The PIR are not 'integrist', and Ramadan is not an 'Ikhwanist'. Insofar as there are simple matters of fact in this world, these are them. Only in the universe of spittle-lathered Islamophobic conspiracy theorists are your claims anything but laughable.

So, this brings me back to the issue of antisemitism. Your approach is very familiar. You quote statements, and then proceed as if they said what you want them to say, and then apply the most malign possible interpretation to the invented statement.

For example, you quote Bouteldja describing Soral’s “political offer” to French Muslims, mistakenly claiming that she is both describing and endorsing Dieudonne’s appeal to Muslims. In fact, you forget that earlier in her talk, she has already insisted on a stark difference in her approach to the two. "Dieudonné is not Soral, because he is a social indigène. I cannot treat him as I treat Soral.” It is Dieudonne about whom she expresses some ambivalence, not Soral. In describing Soral’s “political offer”, she is describing *the means by which an enemy succeeds*, exploiting a space created by the abdication of the Left. You treat this as an endorsement of antisemitism, however, because you are both too lazy to read the text properly, and too immersed in your own racist conspiracy theories about looming ‘integrism’ to read it in any other way.

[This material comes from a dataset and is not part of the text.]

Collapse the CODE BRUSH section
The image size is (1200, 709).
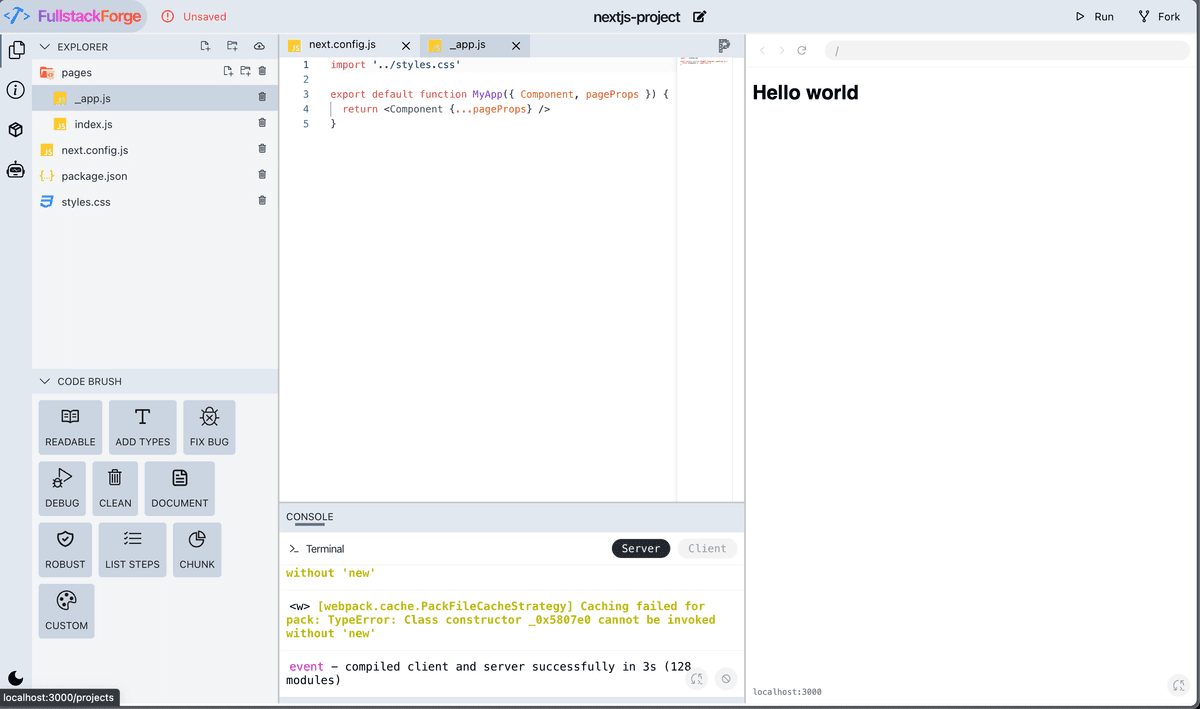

You also straightforwardly fabricate her positions. You attribute to Bouteldja the sentiment that Dieudonne’s "association with Soral and Le Pen's Front National has tarnished a more noble kind of racism.” She has nowhere argued for or defended such a racism. You go on to attribute to her the sentiment that "indigène hatred of the Jew cannot be considered racism”, though she says nothing of the kind. Parenthetically, you also falsely imputed to me the position that antisemitism is justified in opposition to “conspiratorial power”, whatever that means. I’m just recording once again that, challenged to cite an example of this, you evaded. You have a way of making shit up, is my point.

There is more but, when you rhetorically demand: "What does Seymour imagine would become of France's Jews were Bouteldja ever to be given the whip hand?" My answer is to ask if you know where the language in your question comes from? Of course, the term ‘whip hand’ comes from the historical experience of slavery, but that’s not what I mean. The usage in this context derives from Powell’s ‘rivers of blood’ speech, and his prophesy that “In this country in 15 or 20 years' time the black man will have the whip hand over the white man.” Did you know that’s what you were doing? Did you realise that, leaving aside the fact that your query is a paranoid non-sequitur, you were dog-whistling in a time-honoured fashion? What will happen when they get the whip hand? Rivers of blood, apparently.

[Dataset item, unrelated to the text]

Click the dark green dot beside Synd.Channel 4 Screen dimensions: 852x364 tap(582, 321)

You see, this is really about you and your identity politics, as a white European male. It is your decision to construct this in terms of your right as a ‘Western critic’ to belabour those foreign minorities. It is your decision to interpret any disinclination on their part to ‘integrate’ as an expression of an ‘integrist’ threat. It is your decision to fabulate the scenarios in which foreign interlopers get the ‘whip hand’ over whitey, etc.

In general, your post - racist, Orientalist, paranoid, complacently ignorant, openly contemptuous of any claim that might be made by the oppressed viz. their oppression - is a pungent demonstration of why people such as Houria Bouteldja are necessary. The more they wind you up, the more they sicken you, the more they frighten you, the happier I will be.